▶ _What the task asks_: Copy out all of the data word for word. Omit every picture.

▶ _Source material_:
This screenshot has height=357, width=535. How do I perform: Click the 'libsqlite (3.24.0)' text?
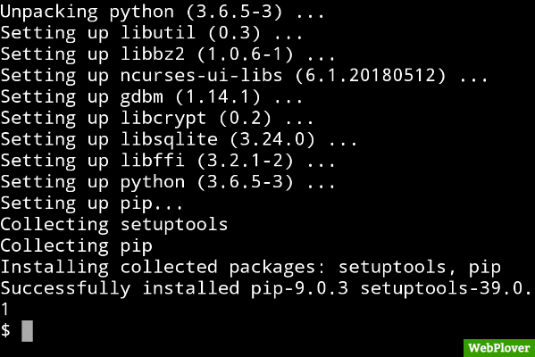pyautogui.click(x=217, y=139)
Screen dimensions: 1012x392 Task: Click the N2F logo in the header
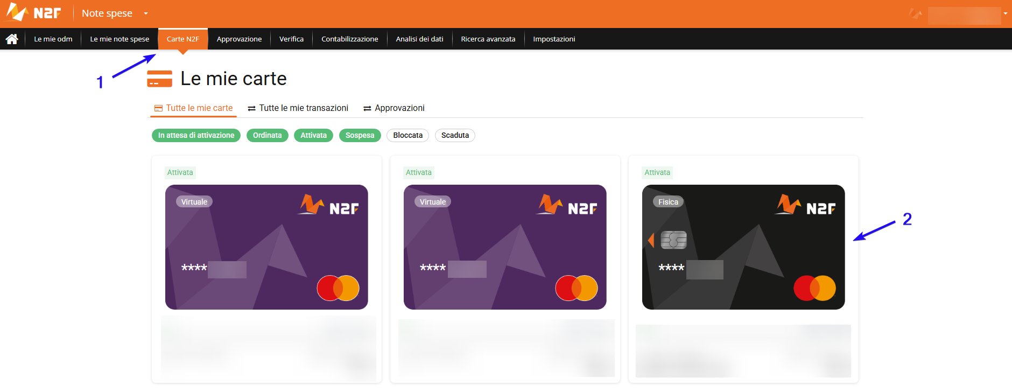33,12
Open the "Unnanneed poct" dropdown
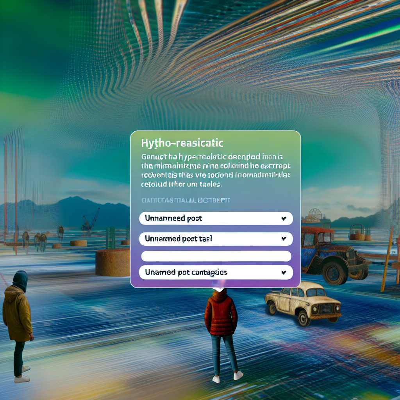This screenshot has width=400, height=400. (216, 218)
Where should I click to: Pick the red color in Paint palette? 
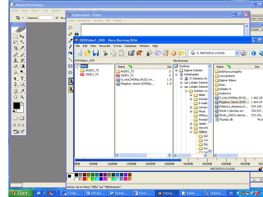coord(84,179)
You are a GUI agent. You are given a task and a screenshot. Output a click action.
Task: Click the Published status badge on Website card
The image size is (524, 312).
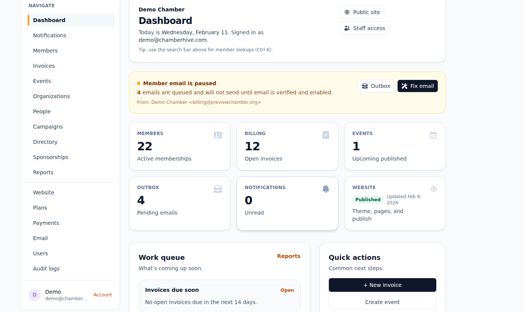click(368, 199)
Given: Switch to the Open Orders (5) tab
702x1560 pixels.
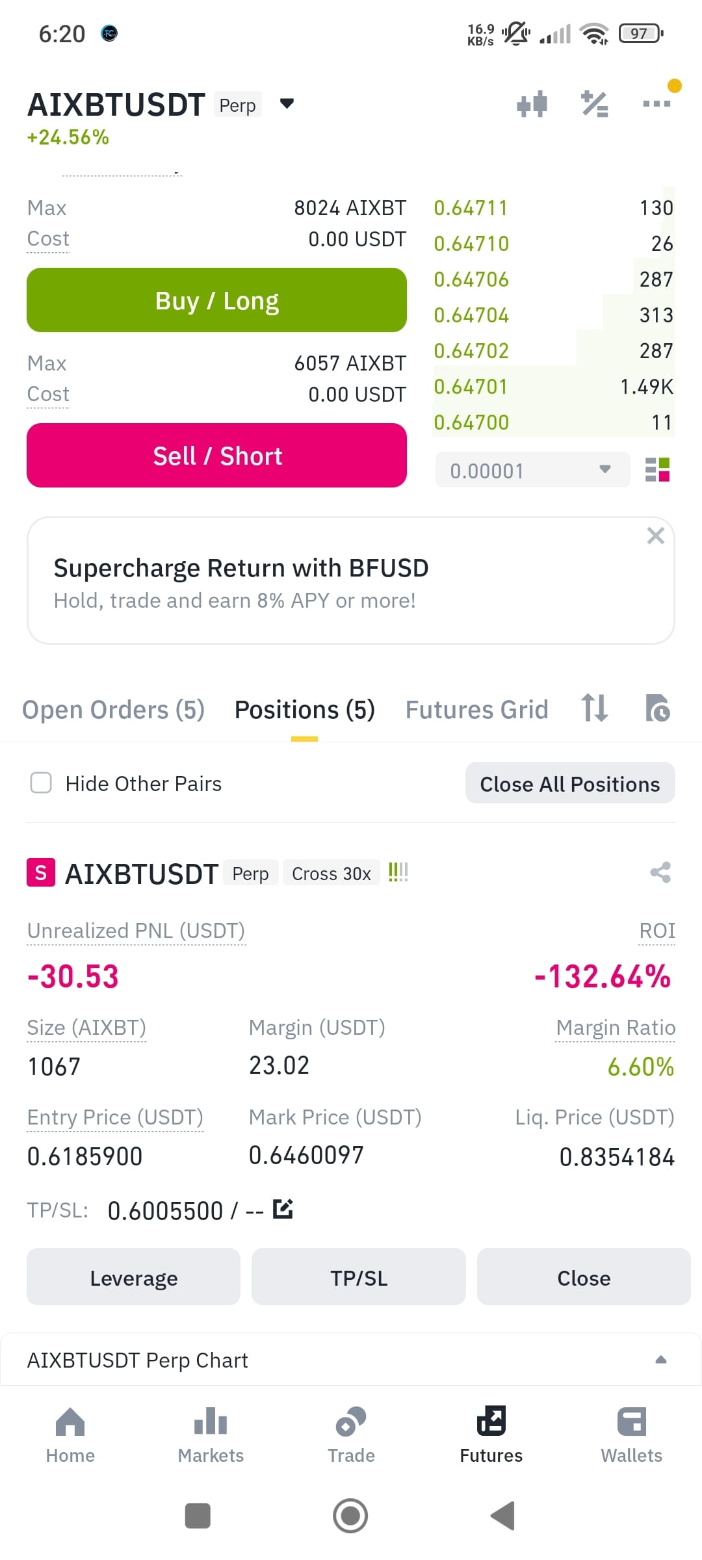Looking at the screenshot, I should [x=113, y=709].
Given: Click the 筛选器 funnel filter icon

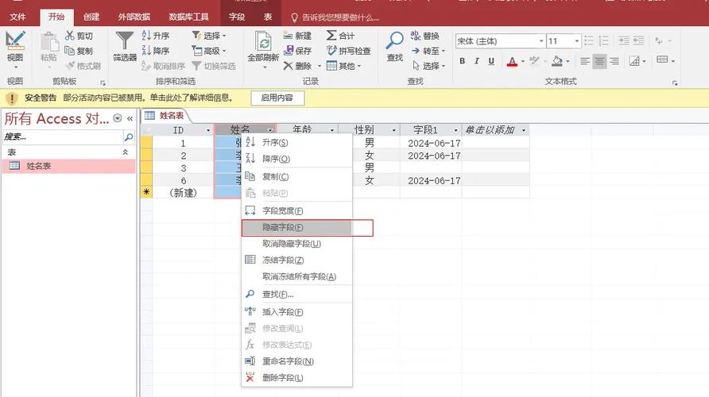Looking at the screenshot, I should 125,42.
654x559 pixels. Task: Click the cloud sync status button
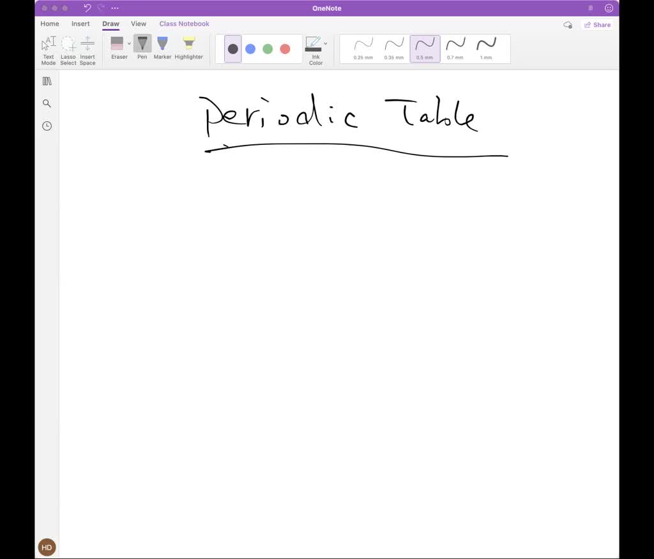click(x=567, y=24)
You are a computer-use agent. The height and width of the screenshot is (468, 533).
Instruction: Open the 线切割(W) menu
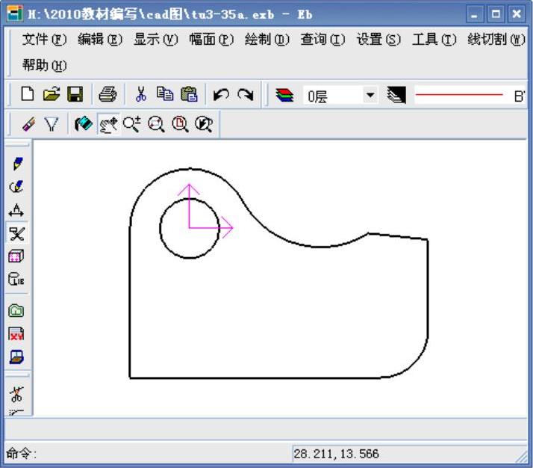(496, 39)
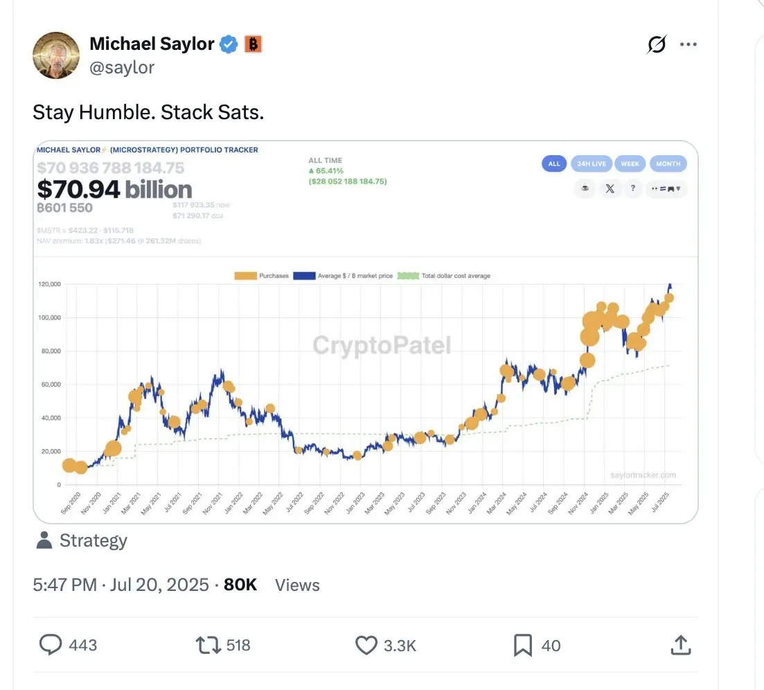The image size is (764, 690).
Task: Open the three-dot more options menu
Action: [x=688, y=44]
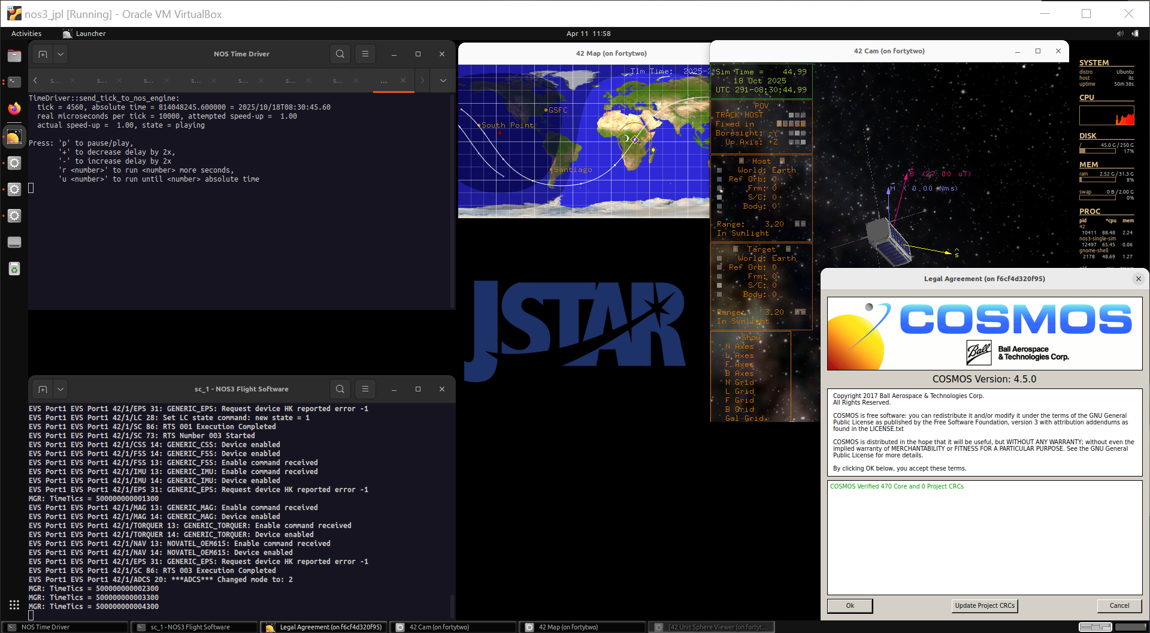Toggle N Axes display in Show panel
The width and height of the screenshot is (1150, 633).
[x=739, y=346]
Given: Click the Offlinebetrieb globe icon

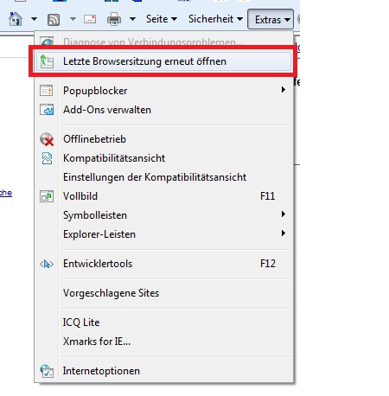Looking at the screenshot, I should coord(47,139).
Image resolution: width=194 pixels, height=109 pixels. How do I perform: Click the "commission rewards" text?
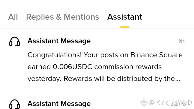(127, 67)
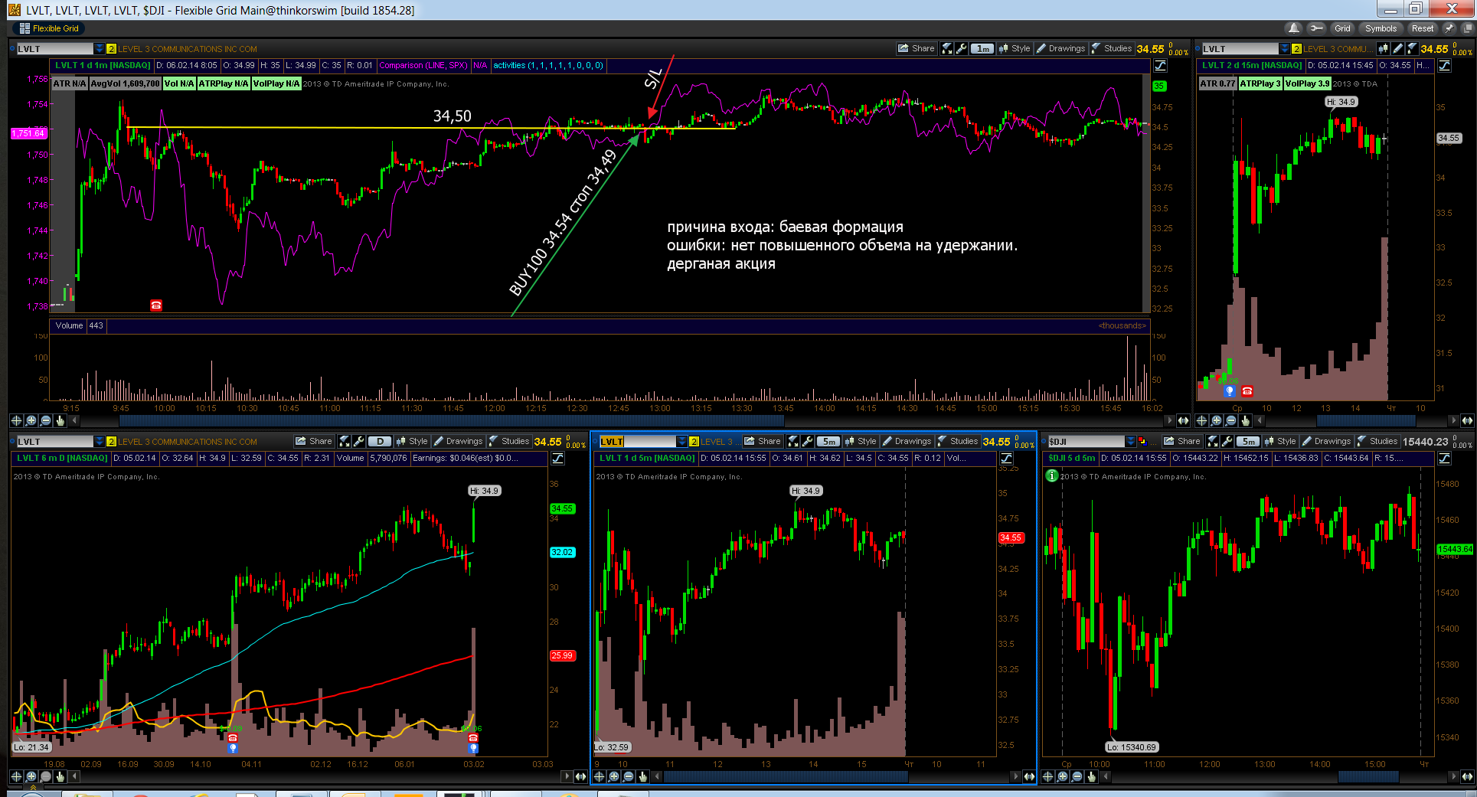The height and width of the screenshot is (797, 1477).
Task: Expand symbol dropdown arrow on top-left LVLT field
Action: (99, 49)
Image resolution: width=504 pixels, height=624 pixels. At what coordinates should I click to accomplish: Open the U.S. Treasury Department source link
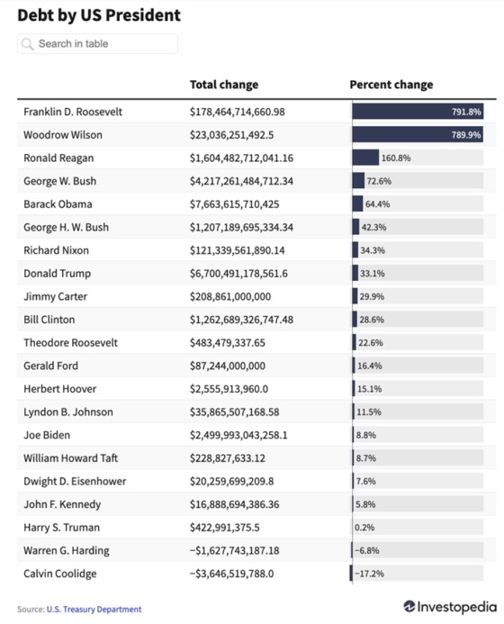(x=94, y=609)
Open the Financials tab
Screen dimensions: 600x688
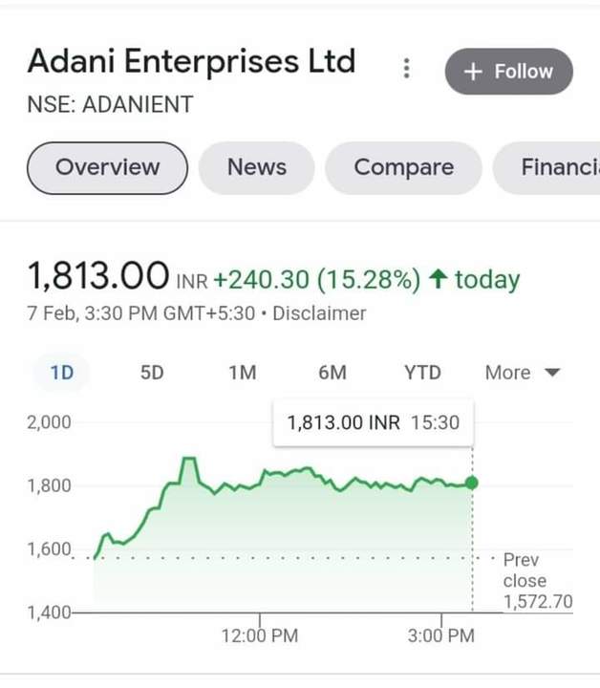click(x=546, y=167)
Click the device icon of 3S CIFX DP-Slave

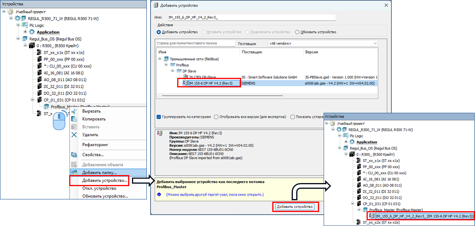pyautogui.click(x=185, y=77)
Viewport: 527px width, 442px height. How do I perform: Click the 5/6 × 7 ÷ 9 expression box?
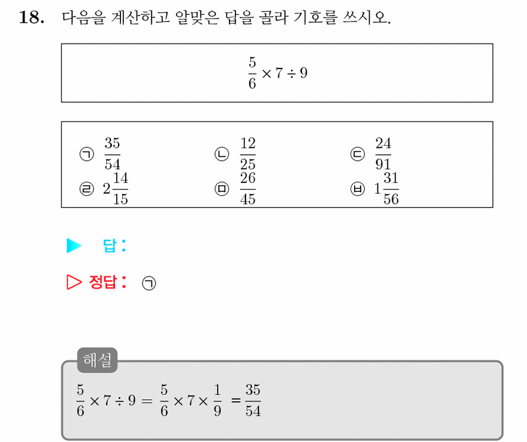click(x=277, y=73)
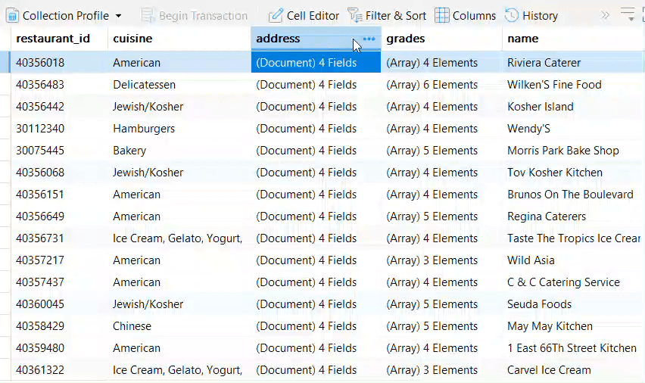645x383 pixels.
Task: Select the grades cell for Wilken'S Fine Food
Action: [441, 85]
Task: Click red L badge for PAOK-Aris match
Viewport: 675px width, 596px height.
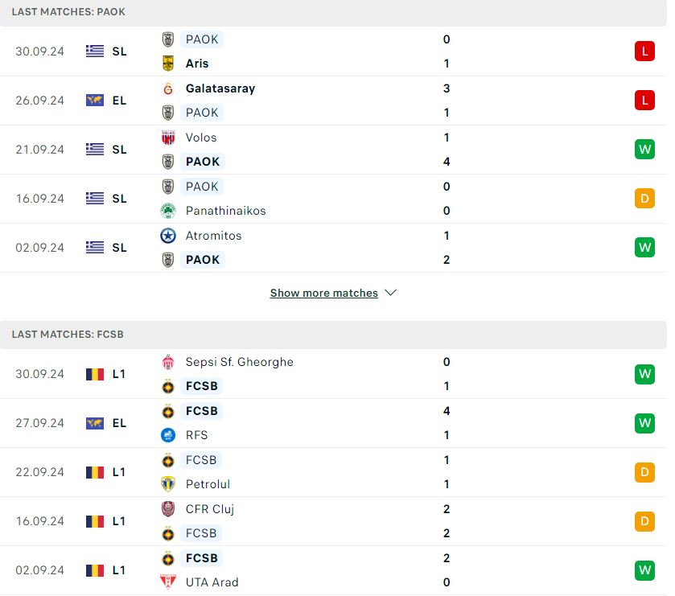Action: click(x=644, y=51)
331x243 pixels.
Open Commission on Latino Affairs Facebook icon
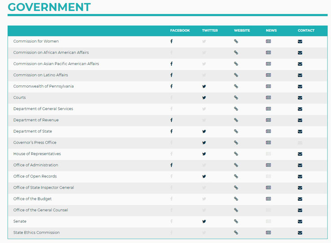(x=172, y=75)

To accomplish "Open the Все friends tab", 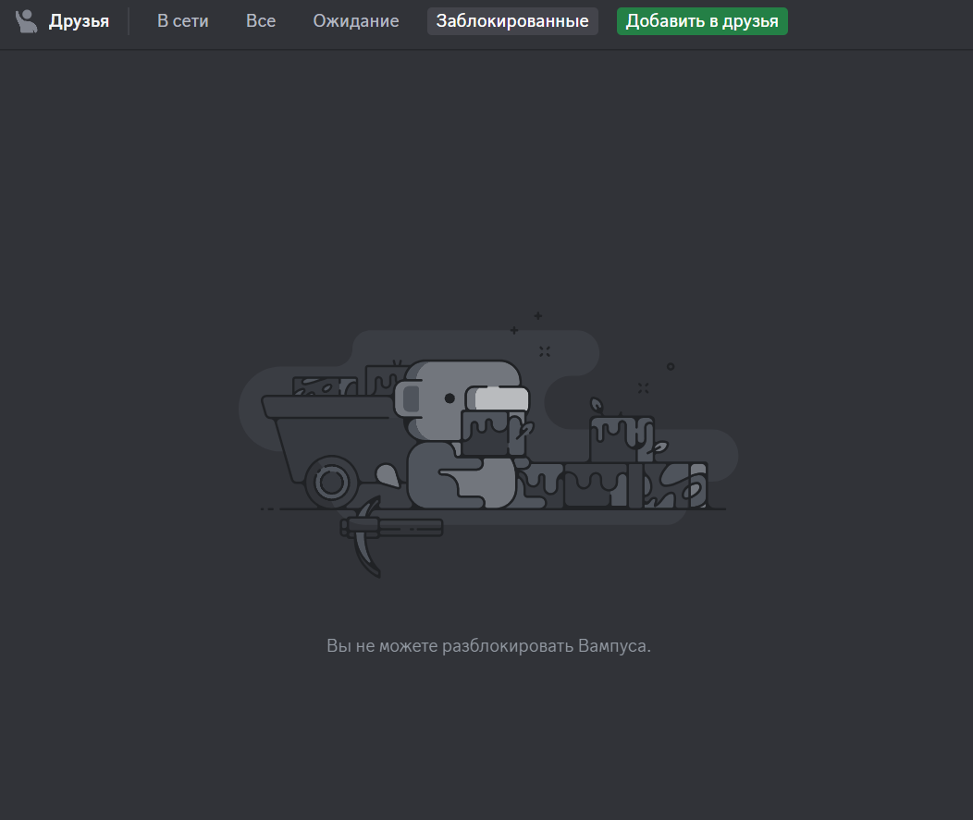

▶ _Reply to the task_:
This screenshot has height=357, width=535. How do I perform: Click the 'libsqlite (3.24.0)' text?
pyautogui.click(x=217, y=139)
Screen dimensions: 1012x392 Task: Click the N2F logo in the header
33,12
Open the "Unnanneed poct" dropdown
This screenshot has width=400, height=400. (216, 218)
Where should I click to: Pick the red color in Paint palette? 
coord(84,179)
You are a GUI agent. You are given a task and a screenshot. Output a click action.
Task: Click the Published status badge on Website card
The image size is (524, 312).
click(368, 199)
Given: Switch to the Open Orders (5) tab
702x1560 pixels.
Looking at the screenshot, I should [x=113, y=709].
Given: Click the 筛选器 funnel filter icon

Looking at the screenshot, I should 125,42.
654x559 pixels. Task: Click the cloud sync status button
click(x=567, y=24)
You are a computer-use agent. The height and width of the screenshot is (468, 533).
Instruction: Open the 线切割(W) menu
(496, 39)
The image size is (764, 690).
Task: Open the three-dot more options menu
Action: [x=688, y=44]
Toggle N Axes display in Show panel
The width and height of the screenshot is (1150, 633).
[x=739, y=346]
Given: Click the Offlinebetrieb globe icon

Looking at the screenshot, I should coord(47,139).
Image resolution: width=194 pixels, height=109 pixels. How do I perform: Click the "commission rewards" text?
(127, 67)
The height and width of the screenshot is (797, 1477).
Task: Expand symbol dropdown arrow on top-left LVLT field
Action: (99, 49)
Image resolution: width=504 pixels, height=624 pixels. At what coordinates should I click to accomplish: Open the U.S. Treasury Department source link
(x=94, y=609)
Open the Financials tab
Screen dimensions: 600x688
click(x=546, y=167)
Click the device icon of 3S CIFX DP-Slave

pyautogui.click(x=185, y=77)
Viewport: 527px width, 442px height. How do I perform: Click the 5/6 × 7 ÷ 9 expression box?
click(x=277, y=73)
645x383 pixels.
Task: Select the grades cell for Wilken'S Fine Food
Action: [441, 85]
Task: Click red L badge for PAOK-Aris match
Viewport: 675px width, 596px height.
Action: click(x=644, y=51)
331x243 pixels.
Open Commission on Latino Affairs Facebook icon
(x=172, y=75)

To accomplish "Open the Все friends tab", 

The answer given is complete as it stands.